Andrew Cuomo è un nome che probabilmente molti di voi avranno già sentito. Si tratta del noto procuratore di New York che ha aperto un’indagine in relazione agli ingenti bonus che alcune aziende, ritenute in serie difficoltà economiche, concedevano ai loro manager.

Una di queste è la AIG, un importate istituto statunitense operante nel campo delle assicurazioni, che ha ricevuto circa 170 miliardi di dollari dal governo americano per evitare il fallimento. Ebbene, dall’indagine è risultato che l’AIG abbia pagato ben 165 milioni di dollari ai propri manager sotto forma di bonus.
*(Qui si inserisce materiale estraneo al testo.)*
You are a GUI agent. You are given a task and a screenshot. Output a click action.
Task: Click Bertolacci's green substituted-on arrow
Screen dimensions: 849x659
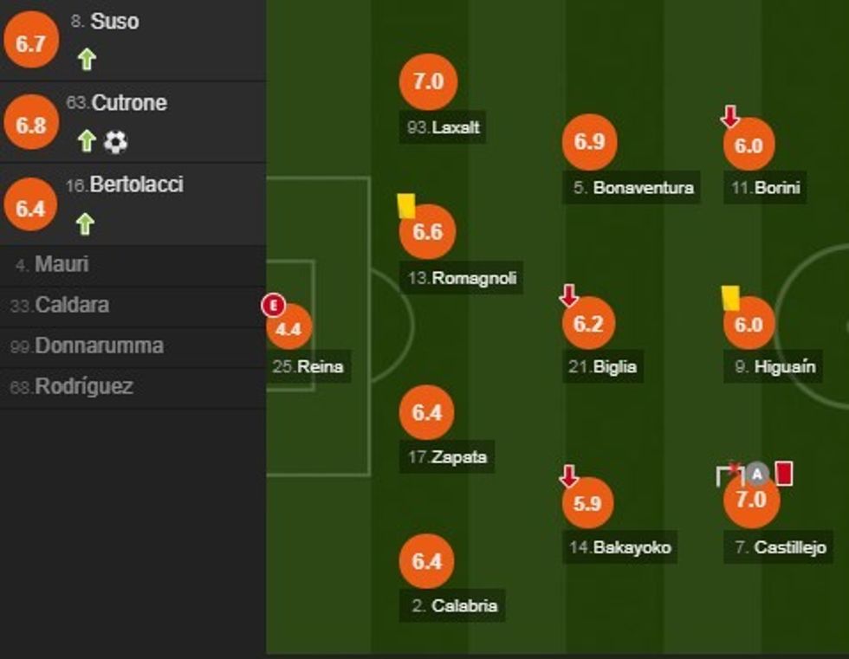tap(85, 223)
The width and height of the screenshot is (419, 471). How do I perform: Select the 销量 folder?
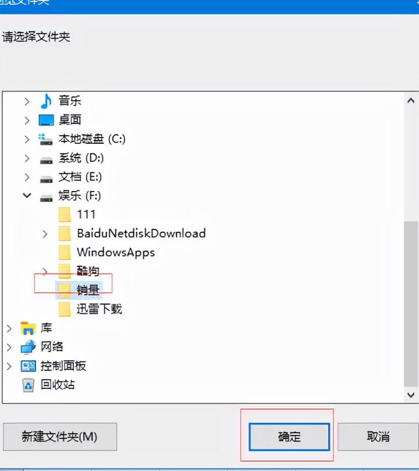pyautogui.click(x=79, y=290)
La vicenda, ovviamente, ha scatenato l’indignazione pubblica tanto che la Camera dei Rappresentanti ha approvato una norma che prevede una tassa del 90% sui bonus elargiti ai manager delle società che hanno ricevuto aiuti governativi. La norma, tuttavia, non è ancora stata approvata poichè i repubblicani hanno chiesto un periodo per poter esaminare bene la normativa prima che questa venga inviata al Senato.

Nel frattempo, tuttavia, giungono buone notizie. Andrew Cuomo, infatti, ha annunciato che 15 dei 20 manager che hanno ricevuto tali bonus hanno deciso di restituirli. I manager, quindi, restituiranno 30 milioni di dollari che si andranno a sommare ai 20 milioni di dollari già restituiti da altri dipendenti che hanno deciso di rinunciare ai compensi loro pagati grazie ai soldi messi a disposizione dal governo. Si vanno così a recuperare 50 milioni di dollari, cifra che però è ancora esigua rispetto a quella totale.


Intanto è giunta la notizia della dimissione di alcuni dei senior executive facenti parte della divisione prodotti finanziari, settore del’azienda accusata da Cuomo di aver portato l’AIG sull’orlo del fallimento. Non si sà ancora se è tra i manager che hanno rassegnato le dimissioni vi siano anche coloro che restituito i bonus ricevuti o, al contrario, si tratti di quelli che non hanno ancora manifestato le loro intenzioni in merito.

Timothy Geithner e Ben Bernanke, rispettivamente il segretario al Tesoro e il presidente della Federal Reserve, sarano sentiti oggi dalla Commissione Servizi Finanziari della Camera che cercherà di capire se l’amministrazione e la banca centrale fossero al corrente dei bonus. Ad essere sotto accusa è soprattutto Geithner, invitato più volte a lasciare il suo posto di segretario al Tesoro. Geithner, tuttavia, ha sempre respinto le accuse e ha spiegato di essere venuto a conoscenza dei bonus il 10 marzo e di aver informato il governo il 12 marzo, due giorni in cui lui stesso, insieme al suo staff, ha cercato di fermare la concessione di tali bonus, ma senza risultati.